[Python-Dev] Python-3.0, unicode, and os.environ

Mon Dec 8 08:04:15 CET 2008

On Sun, Dec 7, 2008 at 11:04 PM, Glenn Linderman <v+python at g.nevcal.com> wrote:
> On approximately 12/7/2008 9:11 PM, came the following characters from the
> keyboard of Adam Olsen:
>> On Sun, Dec 7, 2008 at 9:45 PM, Glenn Linderman <v+python at g.nevcal.com>
>> wrote:
>
> Once upon a time I did write an unvalidated UTF-8 encoder/decoder in C, I
> wonder if I could find that code?  Can you supply a validated decoder?  Then
> we could run some benchmarks, eh?

There is no point for me, as the behaviour of a real UTF-8 codec is
clear.  It is you who needs to justify a second non-standard UTF-8-ish
codec.  See below.

>>> You didn't address the issue that if the decoding to a canonical form is
>>> done first, many of the insecurities just go away, so why throw errors?
>>
>> Unicode is intended to allow interaction between various bits of
>> software.  It may be that a library checked it in UTF-8, then passed
>> it to python.  It would be nice if the library validated too, but a
>> major advantage of UTF-8 is older libraries (or protocols!) intended
>> for ASCII need only be 8-bit clean to be repurposed for UTF-8.  Their
>> security checks continue to work, so long as nobody down stream
>> introduces problems with a non-validating decoder.
>
>
> So I don't understand how this is responsive to the "decoding removes many
> insecurities" issue?
>
> Yes, you might use libraries.  Either they have insecurities, or not.
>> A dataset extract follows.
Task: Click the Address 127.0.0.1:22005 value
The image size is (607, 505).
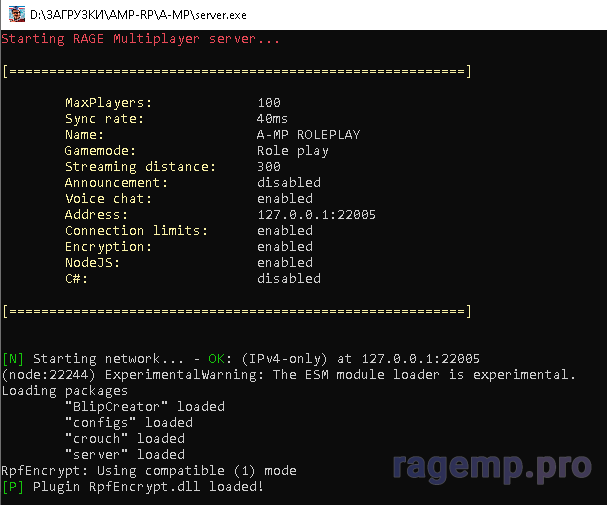Action: (317, 214)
Either
> they validate, or not.  Either they decode, or not.  They may be immune to
> certain attacks, because of their structure and code, or not.
>
> So when you examine a library for potential use, you have documentation or
> code to help you set your expectations about what it does, and whether or
> not it may have vulnerabilities, and whether or not those vulnerabilities
> are likely or unlikely, whether you can reduce the likelihood or prevent the
> vulnerabilities by wrapping the API, etc.  And so you choose to use the
> library, or not.
>
> This whole discussion about libraries seems somewhat irrelevant to the
> question at hand, although it is certainly true that understanding how a
> library handles Unicode is an important issue for the potential user of a
> library.
>
> So how does a non-validating decoder introduce problems?  I can see that it
> might not solve all problems, but how does it introduce problems? Wouldn't
> the problems be introduced by something else, and the use of a
> non-validating decoder may not catch the problem... but not be the cause of
> the problem?
>
> And then, if you would like to address the original issue, that would be
> fine too.

Your non-validating encoder is translating an invalid sequence into a
valid one, thus you are introducing the problem.  A completely naive
environment (8-bit clean ASCII) would leave it as an invalid sequence
throughout.

This is not a theoretical problem.  See
http://tools.ietf.org/html/rfc3629#section-10 .  We MUST reject
invalid sequences, or else we are not using UTF-8.  There is no wiggle
room, no debate.

(The absoluteness is why the standard behaviour doesn't need a
benchmark.  You are essentially arguing that, when logging in as root
over the internet, it's a lot faster if you use telnet rather than
ssh.  One is simply not an option.)

-- 
Adam Olsen, aka Rhamphoryncus